A five-person selection committee chaired by Kim Bracher chose the three awardees from a pool of 12 applicants — no easy feat with a cohort of students like the ones who applied this year, Bracher said.

“Every one of us wanted to give each and every one of the 12 the scholarship, but we only had the money for three this year, so to find three deserving students was very difficult,” Bracher said. “But we feel that we made good choices, really good choices, and that these students will continue on with their flying.”

Selection was based on merit, need and an interest in pursuing aviation as a career. Students throughout the Roaring Fork Valley could apply.

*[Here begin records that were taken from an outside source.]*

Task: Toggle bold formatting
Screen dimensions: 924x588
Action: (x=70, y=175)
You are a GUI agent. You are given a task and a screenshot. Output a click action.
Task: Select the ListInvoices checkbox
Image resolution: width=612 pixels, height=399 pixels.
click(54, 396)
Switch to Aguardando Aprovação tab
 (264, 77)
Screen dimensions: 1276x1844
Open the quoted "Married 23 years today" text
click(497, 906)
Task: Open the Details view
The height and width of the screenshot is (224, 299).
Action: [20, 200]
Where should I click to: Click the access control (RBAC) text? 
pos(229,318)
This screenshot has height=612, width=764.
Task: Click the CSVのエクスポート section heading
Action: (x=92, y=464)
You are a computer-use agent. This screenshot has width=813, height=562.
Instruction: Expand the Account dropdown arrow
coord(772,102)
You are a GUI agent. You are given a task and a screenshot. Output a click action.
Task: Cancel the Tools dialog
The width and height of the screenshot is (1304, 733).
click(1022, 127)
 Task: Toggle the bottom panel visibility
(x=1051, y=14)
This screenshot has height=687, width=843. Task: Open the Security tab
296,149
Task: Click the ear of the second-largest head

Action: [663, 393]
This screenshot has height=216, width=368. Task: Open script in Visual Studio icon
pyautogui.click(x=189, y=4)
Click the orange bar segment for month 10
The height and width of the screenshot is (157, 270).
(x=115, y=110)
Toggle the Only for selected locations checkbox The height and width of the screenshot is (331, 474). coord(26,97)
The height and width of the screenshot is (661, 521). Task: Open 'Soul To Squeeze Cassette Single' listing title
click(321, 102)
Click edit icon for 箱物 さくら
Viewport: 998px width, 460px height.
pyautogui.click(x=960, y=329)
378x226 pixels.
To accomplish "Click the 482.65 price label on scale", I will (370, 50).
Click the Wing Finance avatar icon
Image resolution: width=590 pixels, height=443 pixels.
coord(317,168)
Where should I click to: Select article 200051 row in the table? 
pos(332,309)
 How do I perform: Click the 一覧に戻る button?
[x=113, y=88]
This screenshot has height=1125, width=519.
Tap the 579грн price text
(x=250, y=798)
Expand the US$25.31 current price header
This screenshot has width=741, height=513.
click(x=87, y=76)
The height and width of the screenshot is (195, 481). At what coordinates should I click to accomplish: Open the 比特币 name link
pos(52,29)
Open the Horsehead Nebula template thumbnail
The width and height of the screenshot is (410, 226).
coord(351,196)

Aschraft said she has her eyes on flying charter planes. Haberern said he’s thinking about either military or civilian flight opportunities and sees his pursuit of a license as a “great first step toward that process;” he’s already 25 hours into his training. Kelly, too, said he’s thinking about becoming a professional pilot and is eager to turn his love for aviation into practice up in the air.

“I don’t think I would have been able to do it without (the scholarship),” Kelly said.

The BettyFlies Foundation funded five scholarships in the 2019-20 school year to students in Aspen School District, then took a two-year hiatus during the COVID-19 pandemic, according to the organization’s president and founder (and Betty’s daughter) Suzanne Pfister. The organization has also funded grants for the Basalt High School Aerospace Club.

“This is how we support my mother’s legacy, I believe. … You never know what can happen if you have the dream, and my mother had a dream,” Pfister said.

The relaunch scholarship initiative happened in just a couple of months, Pfister said. She gave the credit to the “stellar” selection committee who helped with takeoff first in 2019 and then again in 2022. She also gave kudos to “assistant extraordinaire” Emily Whipple for her role getting the wheels off the ground and to Garrett Seddon, the aviation director and instructor of aeronautics at Aspen School District, for helping to coordinate outreach to students.

With the scholarship up and running again — now with a partnership with the Aspen Community Foundation — Pfister said she hopes to continue offering scholarships in the future and to offer “at least two or three more scholarships next year.” People can donate at bettyflies.org/inflight.

“We want this (legacy) to live on forever,” Pfister said.